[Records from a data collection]
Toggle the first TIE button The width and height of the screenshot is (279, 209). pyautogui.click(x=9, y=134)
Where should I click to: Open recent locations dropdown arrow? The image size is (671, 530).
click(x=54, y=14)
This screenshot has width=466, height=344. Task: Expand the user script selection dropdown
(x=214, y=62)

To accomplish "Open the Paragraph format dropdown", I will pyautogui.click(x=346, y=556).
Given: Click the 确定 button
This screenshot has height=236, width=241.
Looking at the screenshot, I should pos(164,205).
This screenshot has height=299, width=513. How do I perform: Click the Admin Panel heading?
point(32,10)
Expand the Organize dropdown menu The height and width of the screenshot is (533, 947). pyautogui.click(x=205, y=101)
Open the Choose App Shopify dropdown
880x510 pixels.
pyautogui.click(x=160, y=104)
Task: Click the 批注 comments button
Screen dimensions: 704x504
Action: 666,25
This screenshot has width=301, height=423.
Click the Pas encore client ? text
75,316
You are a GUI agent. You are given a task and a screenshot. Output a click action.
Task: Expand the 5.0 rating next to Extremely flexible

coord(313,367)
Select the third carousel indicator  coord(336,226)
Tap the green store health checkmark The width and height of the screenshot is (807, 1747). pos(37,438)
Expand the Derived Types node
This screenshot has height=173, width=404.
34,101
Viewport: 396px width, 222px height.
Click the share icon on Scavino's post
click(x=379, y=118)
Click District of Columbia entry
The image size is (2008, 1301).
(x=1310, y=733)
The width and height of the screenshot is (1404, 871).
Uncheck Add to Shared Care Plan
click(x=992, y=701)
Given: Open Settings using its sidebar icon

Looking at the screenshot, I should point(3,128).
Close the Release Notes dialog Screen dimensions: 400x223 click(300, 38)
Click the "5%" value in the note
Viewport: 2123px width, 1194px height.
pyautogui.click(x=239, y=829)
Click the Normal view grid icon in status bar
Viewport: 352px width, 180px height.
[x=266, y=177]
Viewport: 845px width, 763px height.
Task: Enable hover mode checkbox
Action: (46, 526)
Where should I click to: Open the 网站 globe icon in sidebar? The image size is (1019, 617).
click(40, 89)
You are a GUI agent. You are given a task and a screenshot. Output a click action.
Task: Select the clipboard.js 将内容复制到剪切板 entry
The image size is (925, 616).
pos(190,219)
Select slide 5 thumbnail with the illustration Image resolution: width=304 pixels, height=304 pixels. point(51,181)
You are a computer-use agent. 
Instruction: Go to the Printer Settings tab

▸ **PROBLEM**: Would you transcribe every entry exactly?

▸ **WORKED SOLUTION**:
Toggle the first TIE button The width and height of the screenshot is (279, 209). pyautogui.click(x=9, y=134)
Where should I click to: Open recent locations dropdown arrow? The image size is (671, 530).
click(x=54, y=14)
This screenshot has width=466, height=344. Task: Expand the user script selection dropdown
(x=214, y=62)

To accomplish "Open the Paragraph format dropdown", I will pyautogui.click(x=346, y=556).
Given: Click the 确定 button
This screenshot has height=236, width=241.
Looking at the screenshot, I should pos(164,205).
This screenshot has height=299, width=513. How do I perform: Click the Admin Panel heading?
point(32,10)
Expand the Organize dropdown menu The height and width of the screenshot is (533, 947). pyautogui.click(x=205, y=101)
Open the Choose App Shopify dropdown
880x510 pixels.
pyautogui.click(x=160, y=104)
Task: Click the 批注 comments button
Screen dimensions: 704x504
Action: 666,25
This screenshot has width=301, height=423.
Click the Pas encore client ? text
75,316
You are a GUI agent. You are given a task and a screenshot. Output a click action.
Task: Expand the 5.0 rating next to Extremely flexible

coord(313,367)
Select the third carousel indicator  coord(336,226)
Tap the green store health checkmark The width and height of the screenshot is (807, 1747). pos(37,438)
Expand the Derived Types node
This screenshot has height=173, width=404.
34,101
Viewport: 396px width, 222px height.
Click the share icon on Scavino's post
click(x=379, y=118)
Click District of Columbia entry
The image size is (2008, 1301).
(x=1310, y=733)
The width and height of the screenshot is (1404, 871).
Uncheck Add to Shared Care Plan
click(x=992, y=701)
Given: Open Settings using its sidebar icon

Looking at the screenshot, I should point(3,128).
Close the Release Notes dialog Screen dimensions: 400x223 click(300, 38)
Click the "5%" value in the note
Viewport: 2123px width, 1194px height.
pyautogui.click(x=239, y=829)
Click the Normal view grid icon in status bar
Viewport: 352px width, 180px height.
[x=266, y=177]
Viewport: 845px width, 763px height.
Task: Enable hover mode checkbox
Action: (46, 526)
Where should I click to: Open the 网站 globe icon in sidebar? The image size is (1019, 617).
click(40, 89)
You are a GUI agent. You are given a task and a screenshot. Output a click action.
Task: Select the clipboard.js 将内容复制到剪切板 entry
The image size is (925, 616).
pos(190,219)
Select slide 5 thumbnail with the illustration Image resolution: width=304 pixels, height=304 pixels. point(51,181)
You are a computer-use agent. 
Instruction: Go to the Printer Settings tab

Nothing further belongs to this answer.